SQL Server 2008 R2 : Database Filegroups and Performance, SQL Server and SAN Technology

8/24/2013 9:40:23 AM

1. Database Filegroups and Performance

Filegroups allow you to decide where on disk a particular object should be placed. You can do this by defining a filegroup within a database, extending the database onto a different drive or set of drives, and then placing a database object on the new filegroup.

Every database, by default, has a primary filegroup that contains the primary data file. There can be only one primary filegroup. This primary filegroup contains all the pages assigned to system tables. It also contains any additional database files created without specifying filegroup. Initially, the primary filegroup is also the default file group. There can be only one default filegroup, and indexes and tables that are created without specifying a filegroup are placed in the default filegroup. You can change the default filegroup to another filegroup after it has been created for a database.
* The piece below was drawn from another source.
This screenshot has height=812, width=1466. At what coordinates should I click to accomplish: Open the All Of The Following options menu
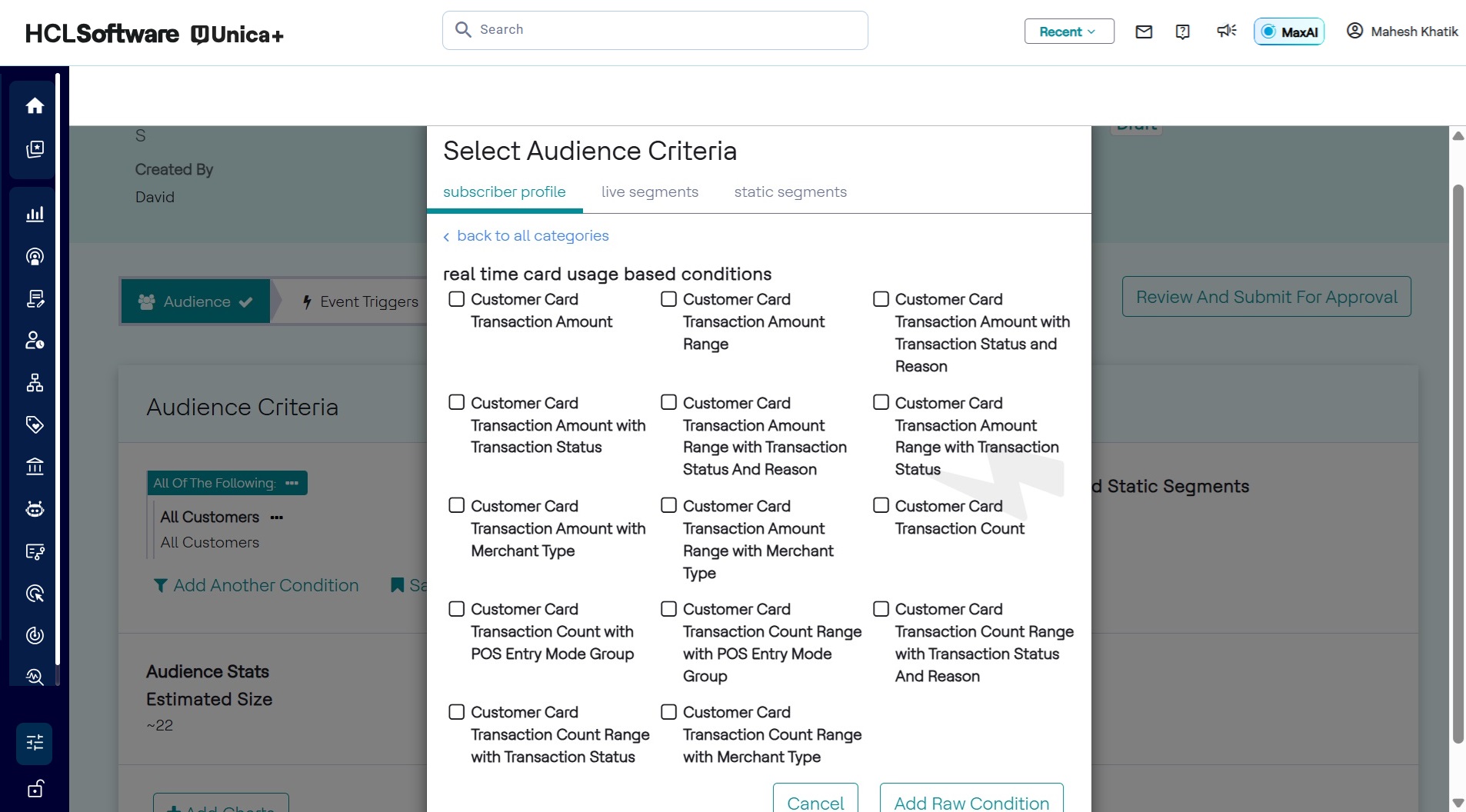pos(292,483)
In addition to the primary filegroup, you can add one or more additional filegroups to the database that are named user-defined filegroups. Each of those filegroups can contain one or more files. The main purpose of using filegroups is to provide more control over the placement of files and data on the server. When you create a table or an index, you can map it to a specific filegroup, thus controlling the placement of data. A typical SQL Server database installation generally uses a single RAID array to spread I/O across disks and create all files in the primary filegroup; more advanced installations or installations with very large databases spread across multiple array sets can benefit from the finer level of control of file and data placement afforded by additional filegroups.
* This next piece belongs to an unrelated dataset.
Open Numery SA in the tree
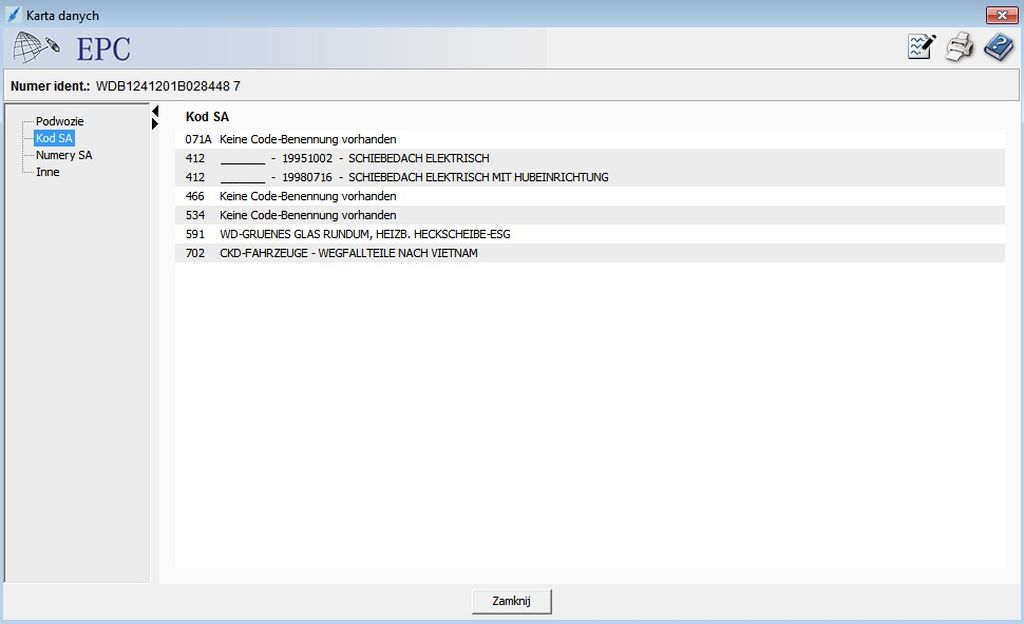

For example, for a simple database such as AdventureWorks2008, you can create just one primary file that contains all data and objects and a log file that contains the transaction log information. For a larger and more complex database, such as a securities trading system, where large data volumes and strict performance criteria are the norm, you might create the database with one primary file and four secondary files. You can then set up filegroups so you can place the data and objects within the database across all five files. If you have a table that itself needs to be spread across multiple disk arrays for performance reasons, you can place multiple files in a filegroup, each of which resides on a different disk, and create the table on that filegroup. For example, you can create three files (Data1.ndf, Data2.ndf, and Data3.ndf) on three disk arrays and then assign them to the filegroup called spread_group. Your table can then be created specifically on the spread_group filegroup. Queries for data from the table are then spread across the three disk arrays, thereby improving I/O performance.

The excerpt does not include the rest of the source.